┌─ 주어진 줄

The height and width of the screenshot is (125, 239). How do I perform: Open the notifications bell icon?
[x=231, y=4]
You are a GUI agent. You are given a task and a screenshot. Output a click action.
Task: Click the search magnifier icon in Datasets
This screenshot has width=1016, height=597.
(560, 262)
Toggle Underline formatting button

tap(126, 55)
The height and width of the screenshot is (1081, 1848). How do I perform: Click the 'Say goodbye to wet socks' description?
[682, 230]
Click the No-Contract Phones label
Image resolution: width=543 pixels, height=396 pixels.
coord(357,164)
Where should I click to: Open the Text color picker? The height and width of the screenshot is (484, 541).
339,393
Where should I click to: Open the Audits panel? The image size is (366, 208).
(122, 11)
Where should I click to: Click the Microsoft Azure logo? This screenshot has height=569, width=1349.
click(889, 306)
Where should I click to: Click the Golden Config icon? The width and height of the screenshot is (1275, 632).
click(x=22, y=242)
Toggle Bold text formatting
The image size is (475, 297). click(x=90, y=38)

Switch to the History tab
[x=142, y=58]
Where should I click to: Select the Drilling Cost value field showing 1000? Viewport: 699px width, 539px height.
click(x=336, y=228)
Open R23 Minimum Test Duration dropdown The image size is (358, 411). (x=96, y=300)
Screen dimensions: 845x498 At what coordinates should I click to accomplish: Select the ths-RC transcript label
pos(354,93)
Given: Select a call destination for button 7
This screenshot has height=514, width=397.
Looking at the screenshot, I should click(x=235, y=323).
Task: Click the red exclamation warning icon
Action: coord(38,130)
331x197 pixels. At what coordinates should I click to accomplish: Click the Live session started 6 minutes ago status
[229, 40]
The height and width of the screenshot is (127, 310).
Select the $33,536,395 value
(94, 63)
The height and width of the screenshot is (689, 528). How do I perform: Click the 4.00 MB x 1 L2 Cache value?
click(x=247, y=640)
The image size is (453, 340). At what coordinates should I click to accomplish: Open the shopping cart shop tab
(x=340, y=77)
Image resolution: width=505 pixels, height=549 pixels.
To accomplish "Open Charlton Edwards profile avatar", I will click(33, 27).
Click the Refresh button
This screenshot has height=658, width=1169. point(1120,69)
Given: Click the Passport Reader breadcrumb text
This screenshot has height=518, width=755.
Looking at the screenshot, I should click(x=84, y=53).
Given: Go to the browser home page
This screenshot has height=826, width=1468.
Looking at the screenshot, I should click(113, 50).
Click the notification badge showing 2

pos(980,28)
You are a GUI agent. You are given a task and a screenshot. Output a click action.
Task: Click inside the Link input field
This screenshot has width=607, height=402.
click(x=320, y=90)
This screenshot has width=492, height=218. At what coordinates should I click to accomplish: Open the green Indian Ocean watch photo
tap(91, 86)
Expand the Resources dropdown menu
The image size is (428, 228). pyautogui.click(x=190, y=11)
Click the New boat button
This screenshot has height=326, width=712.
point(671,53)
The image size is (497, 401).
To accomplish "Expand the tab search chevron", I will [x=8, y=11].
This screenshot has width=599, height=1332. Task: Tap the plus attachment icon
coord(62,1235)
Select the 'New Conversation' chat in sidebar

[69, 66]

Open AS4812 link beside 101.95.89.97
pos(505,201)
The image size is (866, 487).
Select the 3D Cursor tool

└─

과제 목표
"Where should I click to: Select" 부분이 들어 있는 줄부터 "(x=340, y=77)" 부분이 들어 있는 줄까지, 양 끝 줄을 포함해 그대로 다시 적어 주세요. 그 밖의 줄은 적지 않습니다.

과제 답변
Where should I click to: Select the Drilling Cost value field showing 1000? Viewport: 699px width, 539px height.
click(x=336, y=228)
Open R23 Minimum Test Duration dropdown The image size is (358, 411). (x=96, y=300)
Screen dimensions: 845x498 At what coordinates should I click to accomplish: Select the ths-RC transcript label
pos(354,93)
Given: Select a call destination for button 7
This screenshot has height=514, width=397.
Looking at the screenshot, I should click(x=235, y=323).
Task: Click the red exclamation warning icon
Action: coord(38,130)
331x197 pixels. At what coordinates should I click to accomplish: Click the Live session started 6 minutes ago status
[229, 40]
The height and width of the screenshot is (127, 310).
Select the $33,536,395 value
(94, 63)
The height and width of the screenshot is (689, 528). How do I perform: Click the 4.00 MB x 1 L2 Cache value?
click(x=247, y=640)
The image size is (453, 340). At what coordinates should I click to accomplish: Open the shopping cart shop tab
(x=340, y=77)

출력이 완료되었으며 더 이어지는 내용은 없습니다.